Market Summary (7.40am)

US stocks are surging again and that lift in investor risk appetite seems to be helping the Australian and kiwi dollars, which usually do well when risk appetite is on the rise.

The strength of these two currencies saw the Aussie rise to 0.8022 and the kiwi bolt to 0.7331 just a couple of hours ago, as they outpaced the euro, yen and Canadian dollar even after the BoC hiked rates – somewhat dovishly it must be said. But the US dollar has made a post-Beige Book stand and the Aussie and kiwi are back at 0.7996 and 0.7293 respectively.
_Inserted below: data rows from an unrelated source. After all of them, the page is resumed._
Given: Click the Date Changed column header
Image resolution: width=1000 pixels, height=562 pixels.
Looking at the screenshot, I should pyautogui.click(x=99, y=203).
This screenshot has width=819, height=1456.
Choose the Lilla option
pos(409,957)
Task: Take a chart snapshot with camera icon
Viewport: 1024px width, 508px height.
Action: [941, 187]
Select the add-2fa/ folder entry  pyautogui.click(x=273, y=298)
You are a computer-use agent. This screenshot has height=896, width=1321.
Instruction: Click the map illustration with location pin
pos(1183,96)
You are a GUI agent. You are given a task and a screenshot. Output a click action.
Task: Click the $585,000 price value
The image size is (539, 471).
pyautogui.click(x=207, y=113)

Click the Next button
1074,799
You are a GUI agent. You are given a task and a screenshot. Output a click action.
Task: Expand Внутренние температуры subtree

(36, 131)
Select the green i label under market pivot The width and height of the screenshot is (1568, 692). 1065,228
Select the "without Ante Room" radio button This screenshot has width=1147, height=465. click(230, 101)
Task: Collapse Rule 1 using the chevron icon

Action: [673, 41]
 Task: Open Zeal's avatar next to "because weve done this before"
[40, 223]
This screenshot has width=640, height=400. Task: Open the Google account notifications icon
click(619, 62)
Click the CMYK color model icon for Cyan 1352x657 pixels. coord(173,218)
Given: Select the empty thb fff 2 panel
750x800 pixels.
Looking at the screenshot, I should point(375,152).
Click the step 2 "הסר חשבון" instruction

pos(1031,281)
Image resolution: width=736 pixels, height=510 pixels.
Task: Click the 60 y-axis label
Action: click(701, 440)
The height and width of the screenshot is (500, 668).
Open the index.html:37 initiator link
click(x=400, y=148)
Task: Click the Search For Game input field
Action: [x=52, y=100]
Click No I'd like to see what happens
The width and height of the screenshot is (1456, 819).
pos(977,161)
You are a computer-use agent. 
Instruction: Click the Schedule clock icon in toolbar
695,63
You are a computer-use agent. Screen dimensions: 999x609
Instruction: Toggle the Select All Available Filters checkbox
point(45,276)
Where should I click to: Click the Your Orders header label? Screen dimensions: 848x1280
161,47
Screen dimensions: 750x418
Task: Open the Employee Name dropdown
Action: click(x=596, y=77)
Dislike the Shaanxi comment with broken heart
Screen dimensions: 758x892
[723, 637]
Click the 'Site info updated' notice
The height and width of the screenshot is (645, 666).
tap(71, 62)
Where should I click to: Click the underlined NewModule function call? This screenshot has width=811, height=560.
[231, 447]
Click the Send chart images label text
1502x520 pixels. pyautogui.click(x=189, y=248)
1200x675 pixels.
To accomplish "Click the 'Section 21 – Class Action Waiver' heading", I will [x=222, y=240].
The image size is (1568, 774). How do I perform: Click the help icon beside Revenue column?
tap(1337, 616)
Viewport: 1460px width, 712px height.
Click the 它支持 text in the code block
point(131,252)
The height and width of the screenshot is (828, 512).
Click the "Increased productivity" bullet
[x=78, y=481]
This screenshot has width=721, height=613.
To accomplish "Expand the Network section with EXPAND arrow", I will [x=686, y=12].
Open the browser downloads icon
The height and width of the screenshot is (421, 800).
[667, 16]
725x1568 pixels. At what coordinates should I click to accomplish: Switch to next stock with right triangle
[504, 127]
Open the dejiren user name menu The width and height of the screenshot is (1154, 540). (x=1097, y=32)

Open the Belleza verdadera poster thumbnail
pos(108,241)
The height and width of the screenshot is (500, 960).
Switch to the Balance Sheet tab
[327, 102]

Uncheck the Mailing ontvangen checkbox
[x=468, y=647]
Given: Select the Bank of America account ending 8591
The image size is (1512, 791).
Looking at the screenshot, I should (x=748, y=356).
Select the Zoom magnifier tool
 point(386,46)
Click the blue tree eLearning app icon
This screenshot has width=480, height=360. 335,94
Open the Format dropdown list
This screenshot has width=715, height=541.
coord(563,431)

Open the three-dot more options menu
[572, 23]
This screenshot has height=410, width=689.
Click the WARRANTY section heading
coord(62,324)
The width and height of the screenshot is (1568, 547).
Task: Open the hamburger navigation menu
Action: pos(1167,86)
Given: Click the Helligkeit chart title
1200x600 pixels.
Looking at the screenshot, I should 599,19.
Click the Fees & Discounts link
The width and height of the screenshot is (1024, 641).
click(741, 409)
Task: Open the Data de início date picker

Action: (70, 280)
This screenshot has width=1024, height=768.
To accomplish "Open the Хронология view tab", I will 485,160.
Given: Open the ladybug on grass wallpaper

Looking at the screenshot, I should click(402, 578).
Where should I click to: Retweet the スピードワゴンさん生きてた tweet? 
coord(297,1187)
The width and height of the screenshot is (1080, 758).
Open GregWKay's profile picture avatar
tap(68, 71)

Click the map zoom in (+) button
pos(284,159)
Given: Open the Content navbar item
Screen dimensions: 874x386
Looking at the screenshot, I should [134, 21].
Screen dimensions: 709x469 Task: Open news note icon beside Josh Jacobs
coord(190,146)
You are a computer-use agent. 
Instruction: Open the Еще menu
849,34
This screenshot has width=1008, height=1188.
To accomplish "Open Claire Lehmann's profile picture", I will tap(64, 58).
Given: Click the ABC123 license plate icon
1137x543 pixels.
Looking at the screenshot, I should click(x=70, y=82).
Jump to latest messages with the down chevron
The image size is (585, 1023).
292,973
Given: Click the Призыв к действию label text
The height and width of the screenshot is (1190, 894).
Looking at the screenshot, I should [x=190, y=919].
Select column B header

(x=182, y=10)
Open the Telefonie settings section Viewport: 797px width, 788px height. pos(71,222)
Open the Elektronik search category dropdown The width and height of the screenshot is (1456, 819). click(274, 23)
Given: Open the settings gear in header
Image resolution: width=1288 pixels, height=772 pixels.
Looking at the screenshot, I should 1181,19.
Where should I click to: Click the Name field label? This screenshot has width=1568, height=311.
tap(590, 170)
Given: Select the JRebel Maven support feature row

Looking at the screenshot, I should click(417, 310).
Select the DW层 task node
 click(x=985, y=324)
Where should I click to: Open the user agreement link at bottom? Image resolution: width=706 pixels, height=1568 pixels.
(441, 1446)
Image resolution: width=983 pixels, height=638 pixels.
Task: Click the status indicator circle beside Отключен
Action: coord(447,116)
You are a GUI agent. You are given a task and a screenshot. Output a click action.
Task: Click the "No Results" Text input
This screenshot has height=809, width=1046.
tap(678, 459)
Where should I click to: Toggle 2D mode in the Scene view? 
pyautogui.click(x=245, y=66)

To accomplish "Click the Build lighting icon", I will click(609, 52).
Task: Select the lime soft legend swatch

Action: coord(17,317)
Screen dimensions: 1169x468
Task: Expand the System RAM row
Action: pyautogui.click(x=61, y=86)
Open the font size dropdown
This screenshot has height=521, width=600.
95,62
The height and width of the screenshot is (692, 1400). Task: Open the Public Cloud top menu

That, in turn, has knocked the euro lower by 0.35% on the day and it sits at 1.2217 while the yen is above 111. The pound surged 1% at one point as a softer Brexit seems to be a real possibility given EU – Juncker – entreaties. But it’s given up half that gain and is at 1.3859 at present.

Worth noting it was the first night where EU policy-makers more forcefully highlighted concerns on the euro’s recent sharp rise.

Back to stocks now, and the surge in US markets again reinforced that this is a market to either be long or square in. Those interesting candlesticks I mentioned yesterday have been washed away in a tide of buying as the S&P 500 is up 0.97% lift to 2,803. The Dow is up 1.29% to 26,127, while the Nasdaq 100 is up 1.08% to 6,809. All records.

While the Aussie has reacted to the investors ebullience the bond markets have only just roused themselves. The US 2-year rate is at 2.04%, the US 10-year sits at 2.57% and the curve is close to recent lows at 53 points this morning.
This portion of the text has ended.